願成寺ホームページは、 こちら(http://ganjoji.com/)です。

次回配信日は、1月15日です。



本尊阿弥陀如来


法然上人(願成寺藏)

 新しい年を迎え、法然上人800年遠忌法要にむけて浄土宗を始め、各大本山とともに準備に余念がない。拙寺でも記念事業として、書院庫裡の建設、境内整備と準備を進めてきたが、昨年末をもって、一応の完成を見た。
 来る平成22年1月19日、大本山増上寺ご法主八木季生台下をお迎えいたし、法然上人800年遠忌法要を勤めさえていただく。構想から5年、いまその結実を迎えようとしている。あと2週間と思うと身の締まる思いである。無事法要を迎えられるようになったのは、偏に法然上人のみ心を頂戴しての事業であったからである。
 法要にあたっては、法然上人のご遺徳を改めて偲び、報恩感謝の念を体して、「南無阿弥陀佛」のお念仏を、八木季生台下ご先達のもとお唱えさせていただく決意である。

 ところで住職を務めさせていただくようになって、二十数年、どれだけのお方のご葬儀を勤めさせていただき、また追善供養の年忌法要に至ってはその数を知らない。その都度唱えさせていただいた「南無阿弥陀佛」に微塵も揺るぐものはない。
 また先代住職が遷化したとき申した数々のお念仏は忘れることがない。「ご浄土にお帰りになるのですね、ありがとうございました、南無阿弥陀佛」、「阿弥陀さま父をお願いいたします、南無阿弥陀佛」、「もう少し、この世で一緒していただきたかったのですが、南無阿弥陀」。
 息子が生まれるときも同じである。難産であっただけに「どうか無事生まれますように、南無阿弥陀佛」、半年前に遷化したばかりの父にむかっては、「願成寺の法灯が繋げますように、南無阿弥陀佛」とお念仏を申したことは決してわすれることはない。

 ところで、お念仏に種類があるのか判らないが、どうも私の唱えるお念仏は、「お願いのお念仏」ばかりのような気がしてならない。「お願いのお念仏」が悪いとは思わないが、法然上人800年遠忌法要においては、八木季生台下のお導きにより、法然上人のみ心に適ったお念仏を申しあげたいと思っている。

 天主君山現受院願成寺住職
 魚 尾 孝 久


  明けましておめでとうございます!早や、平成22年、西暦2010年だとは、信じられません。時はあっと言う間に経ってしまいますね。

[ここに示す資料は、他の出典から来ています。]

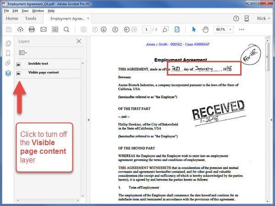Switch to the Tools tab

point(31,18)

 2010年と言うと、いよいよ来年は法然様の800年大遠忌です。浄土宗では、 「法然共生」(ほうねん ともいき)を 大遠忌のキャッチ・コピーとしております。これは、21世紀に最も必要な考え方だと思います。なぜなら現代世界の問題を解決するには、「共生」と言う考えに立つ必要があります。世界の環境問題、政治問題、紛争の殆どは、人類の自己中心的な狭い偏見から来ております。

 「共生」(きょうせい、ともいき、coexistence, co-living)とは、椎尾弁匡上人(しいおべんきょう、1876-1971) が、仏教の縁起思想に基づき、師の仏教活動社会運動としてかかげた理念です。もちろん、この共生という用語は生物学、社会学等でも用いられ、ことに現代社会では、共生は「人類と地球との共生」、「国家間の共生」が重要な課題となっております。

 先日、新聞に面白い統計が出ていました。それは、アメリカ50州の在住者の幸福度についてのレポートです。それによると、幸福度の一番高いところはジャズで有名なルイジアナ州の人々でした。そして、一番不幸だと感じている州は、なんとニューヨーク州でした。私は、それを見て考えさせられました。世界の人々が憧れる華やかな大都市ニューヨーク。世界の富と力を集めながら、その州に住む人々がアメリカ一惨めな思いをして暮らしているというのです。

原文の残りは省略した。